The temperature-dependent magnetic susceptibilities of both hollandites measured in a field of 100 Oe are shown in Fig. 3. The values of the magnetic susceptibility are much larger (typically by a factor of 1000) than the ones observed in the ruthenium hollandites, in which Pauli magnetism is observed.^26,27 In Ba_1.5Ru_6.1Cr_1.9O₁₆, the χ(T) curve is characteristic of a spin-glass like behavior, with a cusp on the ZFC curve at 22 K. The ZFC susceptibility is smaller in Sr_1.5Ru_6.1Cr_1.9O₁₆, with a separation between ZFC and FC curves observed below ∼250 K, a transition at 188 K, and a cusp at ∼38 K.

Fig. 3 Temperature-dependent magnetic susceptibility under a DC field of 100 Oe of Ba_1.5Ru_6.1Cr_1.9O₁₆, panel (a), and Sr_1.5Ru_6.1Cr_1.9O₁₆, panel (b), with, in the inset, the inverse magnetic susceptibility. Characteristic temperatures are defined to be temperatures of inflection points.

The χ⁻¹(T) curves are presented in the inset of Fig. 3a and b. The analysis of the linear part measured at high T leads to a Curie–Weiss temperature of −142 K and 21 K respectively. This suggests a possible increase of ferromagnetic interactions in Sr_1.5Ru_6.1Cr_1.9O₁₆. This Curie–Weiss analysis must be taken with caution as a deviation from linearity is clearly observed below 300 K, which might be attributed to the low dimensional structure of these hollandites and to the presence of a small amount of the Cr₂O₃ impurity (T_N ∼ 308 K). This prevents the extraction of the effective moments.

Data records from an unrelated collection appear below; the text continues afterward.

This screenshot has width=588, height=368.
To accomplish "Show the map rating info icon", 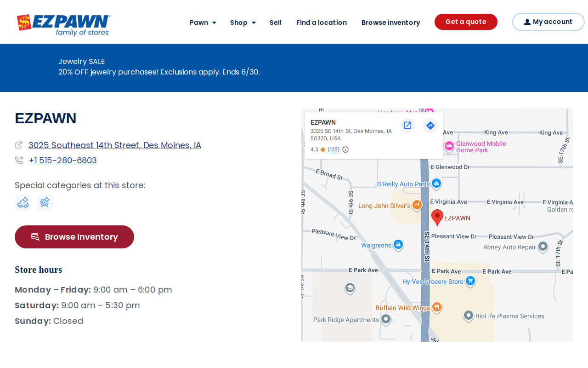I will click(x=345, y=150).
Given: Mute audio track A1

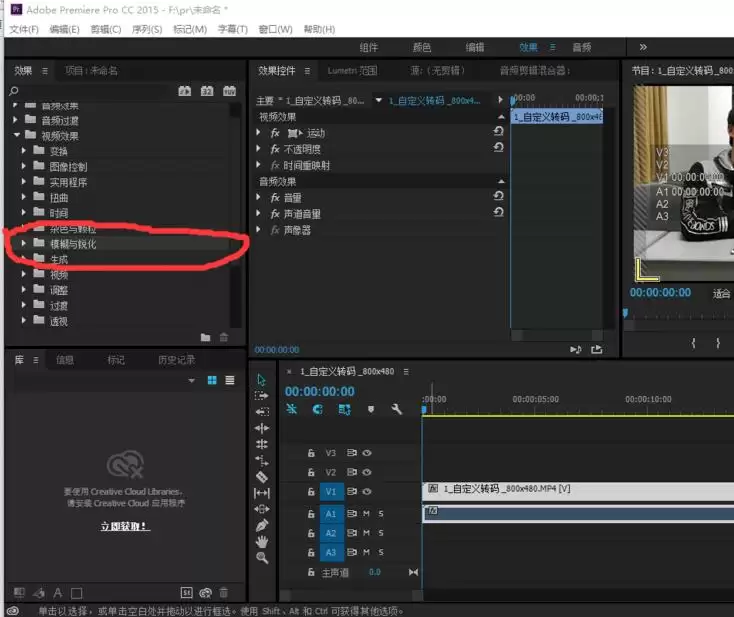Looking at the screenshot, I should tap(366, 513).
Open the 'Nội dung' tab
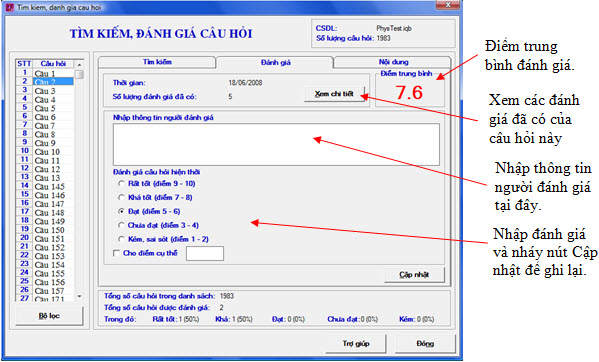Image resolution: width=599 pixels, height=362 pixels. (393, 62)
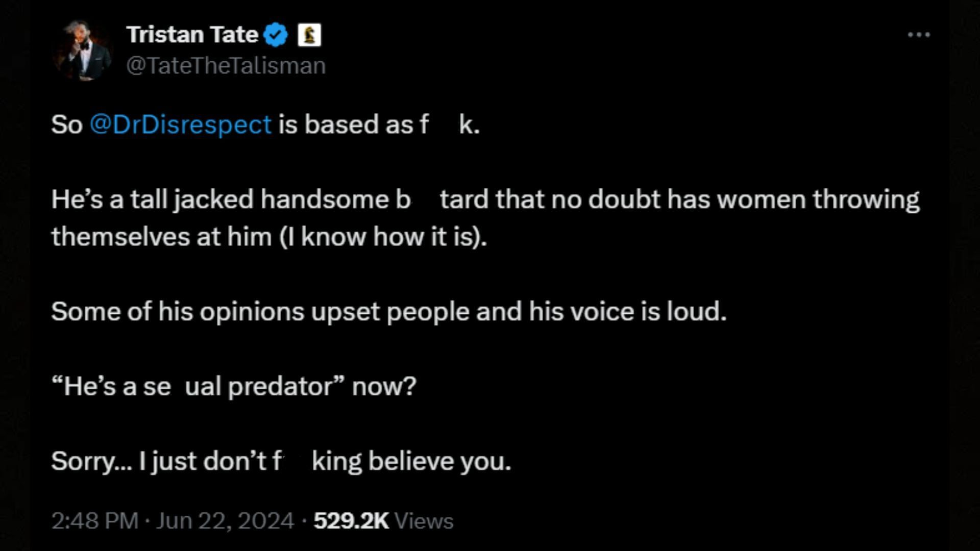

The M(H) loops are presented in Fig. 4. At high magnetic fields, the behaviors are close, with magnetic moments reaching 0.63 μ_B/f.u. and 0.41 μ_B/f.u. respectively for Ba_1.5Ru_6.1Cr_1.9O₁₆ and Sr_1.5Ru_6.1Cr_1.9O₁₆ in 5 T at 5 K. The coercive field is larger in Sr_1.5Ru_6.1Cr_1.9O₁₆, with μ₀H_c = 0.6 T at 5 K instead of 0.2 T for Ba_1.5Ru_6.1Cr_1.9O₁₆. The moments measured at high fields are very small, when compared to the possible saturation values of 18 μ_B/f.u. considering Cr³⁺ 3d³ t_2g³ and Ru⁴⁺ 4d⁴ t_2g⁴, showing that, even if ferromagnetic interactions are reinforced in the Sr-hollandite, the magnetization loops with the small values of the moment and the existence of a coercive field are consistent with a canted antiferromagnetic state. It is interesting to note that the high T transition observed at ∼188 K in Sr_1.5Ru_6.1Cr_1.9O₁₆ is very close to the ferromagnetic transition observed in K₂Cr₈O₁₆.⁸ Considering the formal valence state of 3.625 for the (Cr/Ru) site, and considering that Cr and Ru cations present a mixed valency between 3 and 4 in the pure Ru or pure Cr hollandites, we assume that Cr and Ru valencies are also between 3 and 4. The similar transition temperatures observed at ∼180 K could thus come from the dominant influence of ferromagnetic Cr–Cr local interactions in this Cr/Ru mixed hollandite.^8,9

Fig. 4 Field-dependent magnetization at 5 K and 50 K in Bohr magneton per formula unit.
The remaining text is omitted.